図4は「スマートパイロン」の配置と,対象点の位置の計算手法を示したものです.左右のカメラの映像を取り違えることがないよう,スマートパイロンはそれぞれ緑色と赤色のものを選び,明確に色の異なるものを使用しています.図5はこの実験で実際に撮影された画像の一例です.自動二輪車の前輪中心が,カメラ基線(カメラの中心と中心を結んだ線)を通過する瞬間に撮影されたものです.

図4 スマートパイロンの配置

(1) カメラ1からの画像 

(2) カメラ2からの画像

図5 走行実験で得られた全天球カメラの画像

この走行実験で得られた知見をまとめ,学会において口頭発表1件を行いました.この発表は後に,査読付き論文としてお認めいただき,論文誌に掲載されました.

平澤順治,『二輪車の位置計測のための全天球カメラの活用』,自動車技術会論文集,Vol.54,No.1.pp.21-28,2023年(2022年自動車技術会春季学術講演会において発表).
(リンク先はJ-STAGE書誌情報のページです.PDFのダウンロードが可能です.)

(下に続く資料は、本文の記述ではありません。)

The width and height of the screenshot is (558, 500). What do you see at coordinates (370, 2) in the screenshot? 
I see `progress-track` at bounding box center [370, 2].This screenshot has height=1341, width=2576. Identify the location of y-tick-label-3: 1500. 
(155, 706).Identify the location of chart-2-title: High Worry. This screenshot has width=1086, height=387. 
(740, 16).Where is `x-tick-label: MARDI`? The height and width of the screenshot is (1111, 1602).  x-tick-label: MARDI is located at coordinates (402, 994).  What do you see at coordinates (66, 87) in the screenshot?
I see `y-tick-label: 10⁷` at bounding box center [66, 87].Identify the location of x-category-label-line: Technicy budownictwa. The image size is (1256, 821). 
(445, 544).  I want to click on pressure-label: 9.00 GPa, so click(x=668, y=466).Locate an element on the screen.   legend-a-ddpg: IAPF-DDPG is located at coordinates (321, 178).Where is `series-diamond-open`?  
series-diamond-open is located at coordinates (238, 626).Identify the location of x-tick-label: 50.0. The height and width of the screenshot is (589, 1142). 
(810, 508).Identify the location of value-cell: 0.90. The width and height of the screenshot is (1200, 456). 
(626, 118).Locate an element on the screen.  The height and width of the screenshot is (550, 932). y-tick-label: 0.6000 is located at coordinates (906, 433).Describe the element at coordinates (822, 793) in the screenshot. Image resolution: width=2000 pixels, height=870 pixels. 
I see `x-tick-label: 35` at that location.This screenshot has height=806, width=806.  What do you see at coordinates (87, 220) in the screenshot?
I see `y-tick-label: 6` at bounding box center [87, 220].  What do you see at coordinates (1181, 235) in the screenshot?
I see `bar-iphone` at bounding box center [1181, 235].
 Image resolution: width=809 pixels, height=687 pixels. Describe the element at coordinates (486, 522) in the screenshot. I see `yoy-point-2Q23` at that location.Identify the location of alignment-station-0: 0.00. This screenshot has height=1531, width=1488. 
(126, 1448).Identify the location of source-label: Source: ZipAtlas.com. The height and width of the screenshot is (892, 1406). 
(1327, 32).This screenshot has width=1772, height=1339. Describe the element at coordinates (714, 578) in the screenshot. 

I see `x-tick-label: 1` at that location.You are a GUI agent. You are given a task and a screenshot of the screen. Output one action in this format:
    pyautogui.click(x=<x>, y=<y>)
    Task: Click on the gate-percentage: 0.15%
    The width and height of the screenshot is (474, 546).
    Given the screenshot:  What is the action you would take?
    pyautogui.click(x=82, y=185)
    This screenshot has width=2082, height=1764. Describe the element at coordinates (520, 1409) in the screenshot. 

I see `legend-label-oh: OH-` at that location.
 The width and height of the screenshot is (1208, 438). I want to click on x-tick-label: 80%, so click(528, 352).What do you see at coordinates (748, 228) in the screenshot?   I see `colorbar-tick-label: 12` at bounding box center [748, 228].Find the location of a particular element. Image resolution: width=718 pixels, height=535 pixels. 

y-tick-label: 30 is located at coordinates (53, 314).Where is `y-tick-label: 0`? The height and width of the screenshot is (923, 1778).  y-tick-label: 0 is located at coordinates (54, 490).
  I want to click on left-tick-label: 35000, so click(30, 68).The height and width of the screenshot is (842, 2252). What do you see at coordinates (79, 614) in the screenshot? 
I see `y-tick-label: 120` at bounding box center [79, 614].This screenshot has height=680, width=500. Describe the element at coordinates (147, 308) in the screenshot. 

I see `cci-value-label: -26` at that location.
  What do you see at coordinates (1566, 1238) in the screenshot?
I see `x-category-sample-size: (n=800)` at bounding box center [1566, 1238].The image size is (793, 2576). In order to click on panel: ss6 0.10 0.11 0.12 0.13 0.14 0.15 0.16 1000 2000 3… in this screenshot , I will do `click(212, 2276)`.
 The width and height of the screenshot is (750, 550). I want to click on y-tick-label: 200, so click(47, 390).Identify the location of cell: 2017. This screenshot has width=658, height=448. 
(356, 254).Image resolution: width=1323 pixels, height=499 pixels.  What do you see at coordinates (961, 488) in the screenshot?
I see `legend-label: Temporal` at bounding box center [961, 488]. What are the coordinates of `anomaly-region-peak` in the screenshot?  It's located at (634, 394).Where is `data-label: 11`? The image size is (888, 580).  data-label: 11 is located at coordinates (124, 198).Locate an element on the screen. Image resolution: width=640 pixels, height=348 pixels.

図6は,この論文で公開している,8の字走行の走行軌跡です.1秒毎の,ライダーのヘルメットの位置を図4の位置関係から計算し,グラフに表したものです.

図6 8の字走行軌跡

図6から,ライダーの左回りと右回りで「くせ」があることが見てとれます.ライダーは平澤本人で,入手したばかりの実験車両の運転に慣れていないことが理由として考えられますが,逆に言えばライダーが「へたっぴ」なことがデータとして計測できた,とも言えます.研究の目的である,ライダーの技量を評価するシステムとして応用できる可能性が確認できたものと考えています.
走行実験の結果を詳細に検討し,スリットによる位置合わせが不要なことが確認できたため,カメラの取り付け方法を透明なアクリルパイプを用いたものに変更しました.この改良したスマートパイロンを用いて,2022年の8月,9月,11月に走行実験を行うことができました.スリットが無くなったことにより,カメラ基線の近くでより詳しく計測することができましたが,誤差が極端に大きくなってしまうことも分かりました.図7は,改良したスマートパイロンの外観を撮影した写真です.

図8 スマートパイロン(改良型)

これらの知見をまとめ,学会において口頭発表1件を行いました.

平澤順治,『全天球画像を用いた二輪車の8の字走行軌跡の計測』,自動車技術会秋季学術講演会講演予稿集,20226154,No.117-22,2022年.
(リンク先は自動車技術会の書誌情報のページです.)


4 本研究が実社会にどう活かされるか―展望

研究で提案する計測手法は,シンプルで誰にでも使いやすいシステムの実現を目指しています.走行実験を繰り返すことにより,明らかになった問題点もありますが,誤差の特性を明らかにすることができれば現実的な対策もとれるものと考えています.提案するシステムが製品として実用化できれば,広く一般の二輪車ユーザーに使っていただき,一人一人の運転技量の確認や向上に活用していただけるものと期待しています.

平澤研究室は2023年度からも公益財団法人JKAの補助を受け,自動二輪車に関する研究をさらに進めてまいります.研究へのご理解とご支援に,この場を借りて感謝申し上げます.